Metade das crianças do mundo vivenciam violência online e offline de alguma forma todos os anos, com “consequências devastadoras e para toda a vida” para sua saúde mental, alertou o secretário-geral da ONU em para um evento do Fórum Político de Alto Nível (HLPF) sobre saúde mental e bem-estar, na quinta-feira (8).

Em um discurso em vídeo, António Guterres disse que os serviços de saúde mental sofrem com a negligência e o subinvestimento há muito tempo, com “muito poucas crianças” acessando o serviços de que precisam.

Corte de serviços – Segundo Guterres, a pandemia da COVID-19 ampliou o problema. Com milhões de crianças estão fora da escola, aumentando sua vulnerabilidade à violência e ao estresse mental, enquanto os serviços foram cortados ou transferidos para versões online.

“Uma vez que consideramos investir numa forte recuperação, o apoio ao bem-estar mental das crianças deve ser uma prioridade”, afirmou o secretário-geral.

O chefe da ONU instou governos a adotar uma abordagem preventiva, tratando os determinantes do bem-estar mental por meio de proteção social robusta para crianças e famílias.

Guterres lembrou que saúde mental e apoio psicossocial, juntamente com abordagens baseadas na comunidade para os cuidados, são parte integrante da cobertura universal de saúde. “Eles não podem ser a parte esquecida”, ressaltou.

A visão da criança é crucial – O secretário-geral também instou as autoridades em todos os lugares a levar em consideração as opiniões e experiências vividas das próprias crianças, expostas a ameaças crescentes online e offline, ao formular políticas e estratégias de proteção.

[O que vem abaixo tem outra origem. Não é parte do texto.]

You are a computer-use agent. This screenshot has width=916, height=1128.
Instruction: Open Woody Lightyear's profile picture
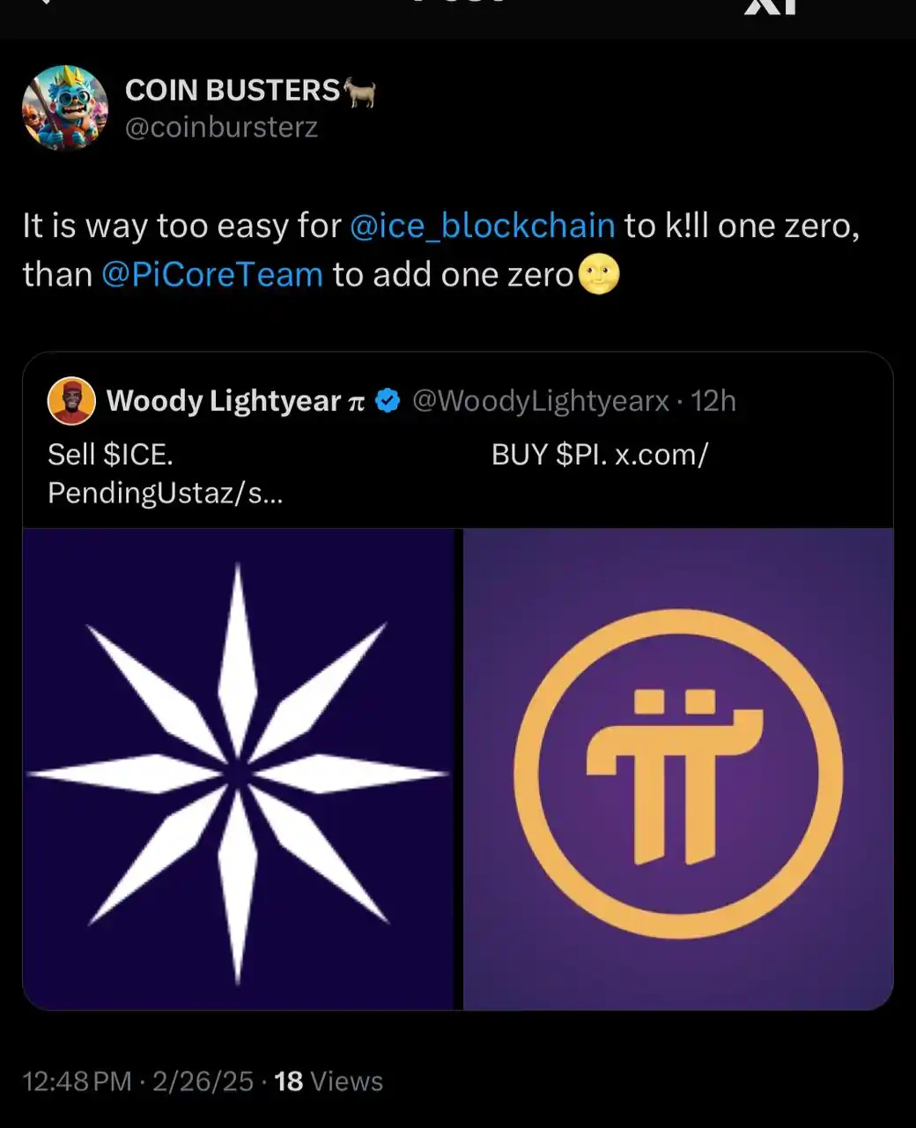(x=72, y=401)
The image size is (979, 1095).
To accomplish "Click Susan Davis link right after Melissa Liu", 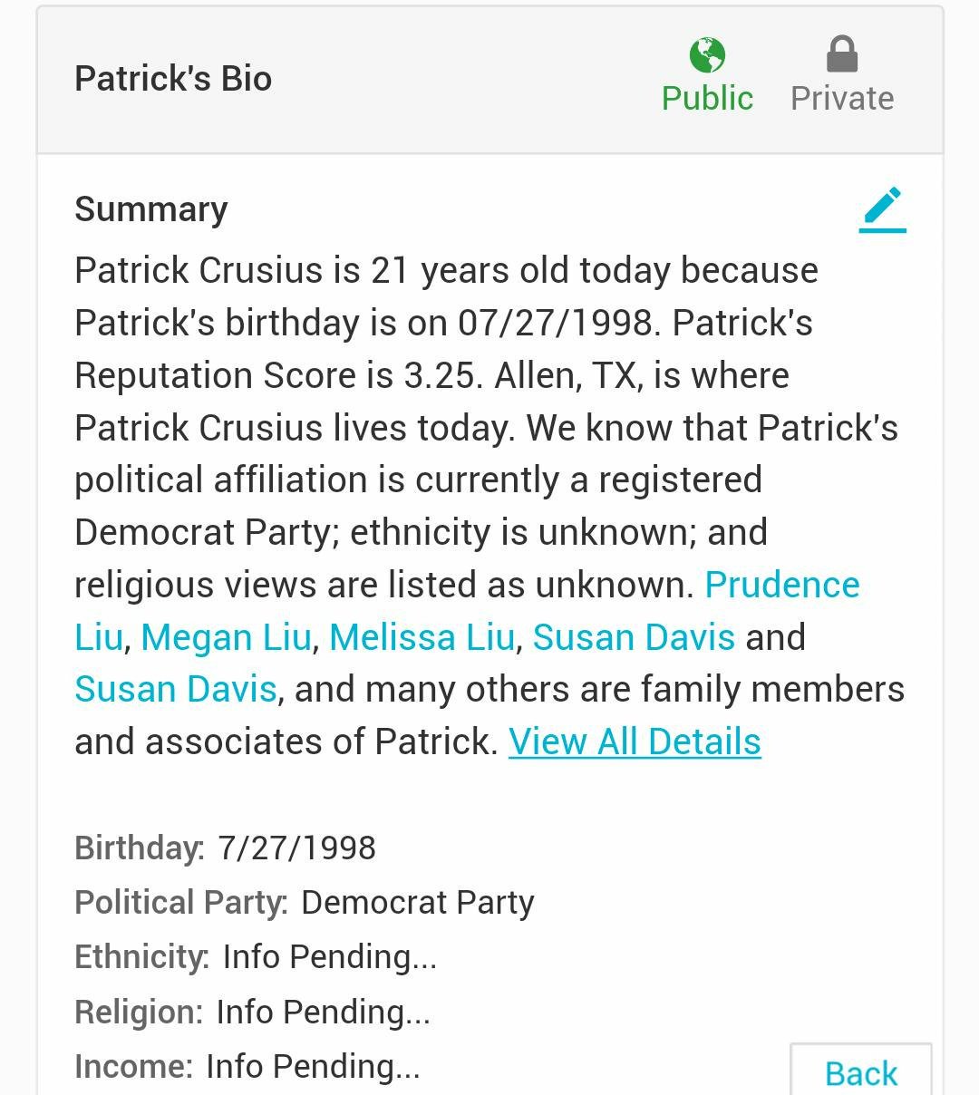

“As crianças desempenham um papel importante no apoio ao bem-estar mental umas das outras. Elas devem ser capacitadas como parte da solução. Vamos trabalhar juntos por sociedades sustentáveis, centradas nas pessoas e resilientes, onde todas as crianças vivam sem violência e com os mais elevados padrões de saúde mental”, concluiu o chefe da ONU.

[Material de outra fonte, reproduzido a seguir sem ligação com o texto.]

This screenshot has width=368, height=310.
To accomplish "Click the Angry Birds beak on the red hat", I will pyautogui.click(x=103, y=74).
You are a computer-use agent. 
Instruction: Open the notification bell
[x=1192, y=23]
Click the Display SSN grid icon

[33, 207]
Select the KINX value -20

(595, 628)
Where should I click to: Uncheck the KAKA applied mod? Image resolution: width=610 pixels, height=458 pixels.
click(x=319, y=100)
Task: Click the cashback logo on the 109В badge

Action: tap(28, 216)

Crianças contribuem – A reunião organizada em conjunto com a Missão Permanente da Bélgica nas Nações Unidas e o Grupo de Amigos sobre saúde mental e bem-estar apresentou um vídeo com contribuições de crianças de 19 países que agiram para se apoiarem mutuamente.

A representante especial da ONU sobre Violência contra Crianças, Maalla M’jid, destacou o impacto devastador da violência na saúde mental das crianças: “A exposição à violência e outras experiências adversas na infância podem evocar respostas tóxicas ao estresse que causam efeitos fisiológicos imediatos de longo prazo e danos psicológicos”.

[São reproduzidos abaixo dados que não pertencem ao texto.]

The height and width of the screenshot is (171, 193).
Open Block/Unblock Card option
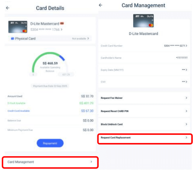tap(144, 124)
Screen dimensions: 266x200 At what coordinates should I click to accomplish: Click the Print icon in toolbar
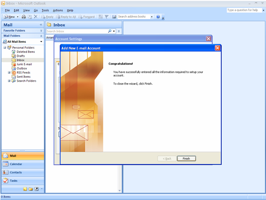point(24,17)
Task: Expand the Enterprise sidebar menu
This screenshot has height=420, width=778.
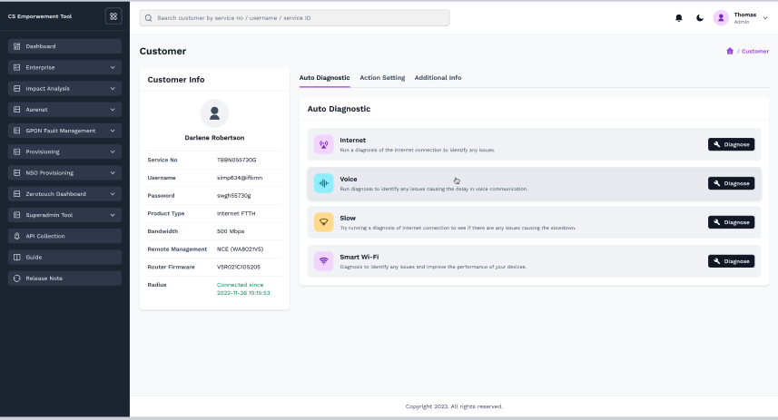Action: (64, 67)
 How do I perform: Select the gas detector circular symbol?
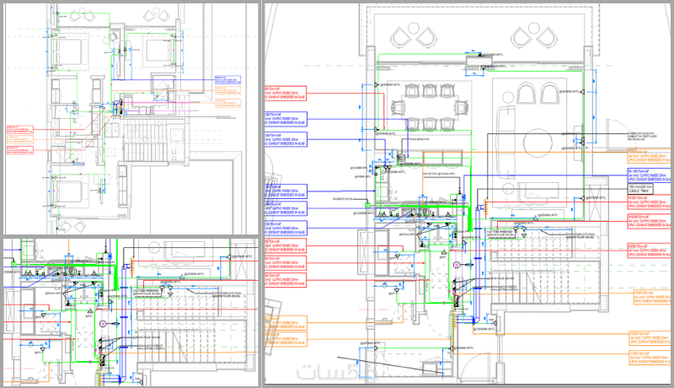click(x=402, y=158)
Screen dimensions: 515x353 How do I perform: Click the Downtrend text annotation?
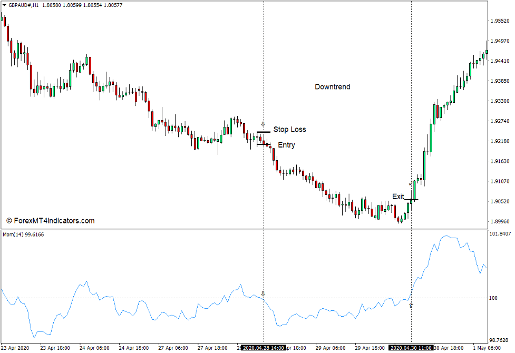coord(332,86)
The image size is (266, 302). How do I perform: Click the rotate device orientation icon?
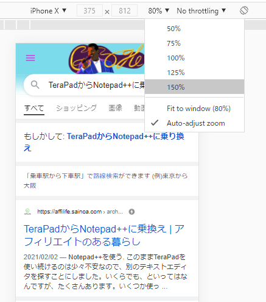tap(244, 10)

“Além do custo humano, o custo econômico da doença mental é significativo”, acrescentou.

Oportunidade por mudança – A fase de recuperação da pandemia é uma oportunidade para os países investirem neste campo, disse M’jid, destacando que “não podemos voltar ao normal”. Porque o que era normal antes da pandemia não era bom o suficiente, com os países gastando em média apenas 2% de seus orçamentos de saúde em saúde mental.

“Além de mais investimentos, precisamos mudar nossa abordagem em relação à saúde mental. Com base nas lições da pandemia, os serviços de saúde mental e proteção infantil devem ser reconhecidos como salvadores e essenciais”, afirmou a representante.

Para a especialista da ONU, esses serviços devem ser incorporados tanto à preparação para emergências quanto ao planejamento de longo prazo. Além disso, as crianças também devem moldar o desenho, a entrega e a avaliação das respostas.

O encontro contribuiu para aumentar a conscientização sobre o impacto da violência na saúde mental das crianças, tanto antes como durante a pandemia da COVID-19.

Foram compartilhados exemplos de abordagens eficazes para apoiar a saúde mental das crianças de diferentes regiões e em diferentes ambientes; para identificar quais etapas são necessárias para incorporar as melhores práticas de saúde mental; colocar os serviços de proteção infantil e social em ação para reconstruir melhor após a pandemia, ao mesmo tempo em que se apoia a Década de Ação para cumprir os Objetivos do Desenvolvimento Sustentável até 2030.